Indien het derogatieverzoek wordt afgewezen, in hoeverre sluiten bestaande alternatieven dan aan op het gat dat valt tussen de bestaande Meststoffenwet en de nieuwe strengere kwalitatieve randvoorwaarden waarin dan moet worden voorzien?

Wanneer de tweede generieke korting wordt vervangen door kwalitatieve randvoorwaarden, in hoeverre vormen deze dan een bruikbaar instrument? De leden van de fractie van de PvdA vragen of een dergelijk systeem wel goed te controleren is.

Gelet op het feit dat de tweede generieke korting al sinds de invoering van de Wet Herstructurering Varkenshouderij, zelfs na de uitspraak van de Hoge Raad op 16 november 2001, «boven de markt hangt», vragen de leden van de fractie van de ChristenUnie zich af waarom uitgerekend op dit moment wordt overgegaan tot het schrappen ervan.
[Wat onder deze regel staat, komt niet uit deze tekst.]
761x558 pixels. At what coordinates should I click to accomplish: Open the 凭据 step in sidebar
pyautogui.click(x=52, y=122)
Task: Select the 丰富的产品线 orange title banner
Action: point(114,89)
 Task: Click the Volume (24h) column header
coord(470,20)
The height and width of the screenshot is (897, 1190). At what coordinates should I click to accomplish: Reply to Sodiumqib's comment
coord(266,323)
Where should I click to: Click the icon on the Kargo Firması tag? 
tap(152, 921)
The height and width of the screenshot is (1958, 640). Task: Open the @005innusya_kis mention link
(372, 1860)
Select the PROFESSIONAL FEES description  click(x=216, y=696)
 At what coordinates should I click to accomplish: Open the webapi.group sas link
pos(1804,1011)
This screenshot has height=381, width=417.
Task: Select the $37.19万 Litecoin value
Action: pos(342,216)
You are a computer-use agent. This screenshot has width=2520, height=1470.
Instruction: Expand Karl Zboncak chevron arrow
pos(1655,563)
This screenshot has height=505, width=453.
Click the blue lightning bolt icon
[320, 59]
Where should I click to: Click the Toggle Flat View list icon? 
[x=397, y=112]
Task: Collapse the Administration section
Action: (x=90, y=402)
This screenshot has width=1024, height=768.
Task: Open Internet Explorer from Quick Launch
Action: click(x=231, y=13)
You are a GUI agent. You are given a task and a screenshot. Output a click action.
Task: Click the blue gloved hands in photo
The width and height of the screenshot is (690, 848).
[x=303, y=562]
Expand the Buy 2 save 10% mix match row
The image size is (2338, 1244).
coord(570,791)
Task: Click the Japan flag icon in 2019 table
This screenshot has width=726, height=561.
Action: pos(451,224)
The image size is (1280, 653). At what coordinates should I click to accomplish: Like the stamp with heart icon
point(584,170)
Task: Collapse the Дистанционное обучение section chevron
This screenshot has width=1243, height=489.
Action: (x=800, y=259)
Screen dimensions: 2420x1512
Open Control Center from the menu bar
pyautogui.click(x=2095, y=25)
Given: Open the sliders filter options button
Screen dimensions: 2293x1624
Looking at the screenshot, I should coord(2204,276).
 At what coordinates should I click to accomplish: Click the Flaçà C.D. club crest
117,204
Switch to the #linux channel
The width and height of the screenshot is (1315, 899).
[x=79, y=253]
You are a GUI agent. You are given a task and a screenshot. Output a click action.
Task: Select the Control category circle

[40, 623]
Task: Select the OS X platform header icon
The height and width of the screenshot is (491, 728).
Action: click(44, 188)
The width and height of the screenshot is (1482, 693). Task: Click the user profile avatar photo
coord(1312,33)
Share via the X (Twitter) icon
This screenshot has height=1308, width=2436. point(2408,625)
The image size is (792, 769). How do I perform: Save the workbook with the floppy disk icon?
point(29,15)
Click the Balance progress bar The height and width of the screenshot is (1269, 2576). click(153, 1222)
Deze vraag dringt zich des te meer op, daar eventuele tegenvallende effecten van de derogatie al in 2005 aan de orde zullen zijn en de regering in reactie daarop wellicht genoodzaakt zal zijn opnieuw reductiemaatregelen te treffen.

De voorzitter van de commissie,

Meijer

De waarnemend griffier van de commissie,

Van Leiden


XNoot
1

Samenstelling: Leden: Van der Vlies (SGP), ondervoorzitter, Cornielje (VVD), Meijer (CDA), voorzitter, Buijs (CDA), Schreijer-Pierik (CDA), Atsma (CDA), Oplaat (VVD), Geluk (VVD), Waalkens (PvdA), Dijsselbloem (PvdA), Verbeet (PvdA), Van den Brink (LPF), Vergeer-Mudde (SP), Van den Brand (GL), Herben (LPF), Tichelaar (PvdA), Jager (CDA), Ormel (CDA), Duyvendak (GL), Koopmans (CDA), Van der Ham (D66), Van Velzen (SP), Aptroot (VVD), Douma (PvdA), De Krom (VVD), Verdaas (PvdA), Kruijsen (PvdA).

Plv. leden: Slob (CU), Terpstra (VVD), Rietkerk (CDA), Spies (CDA), Mastwijk (CDA), Mosterd (CDA), Kamp (VVD), Schultz van Haegen (VVD), Samsom (PvdA), Timmer (PvdA), Duivesteijn (PvdA), Eerdmans (LPF), Lazrak (SP), Vos (GL), Van As (LPF), Van Heteren (PvdA), Van Geel (CDA), Van Lith (CDA), Van Gent (GL), Van Bochove (CDA), Van der Laan (D66), Gerkens (SP), Hofstra (VVD), Depla (PvdA), Örgü (VVD), Fierens (PvdA), Dubbelboer (PvdA).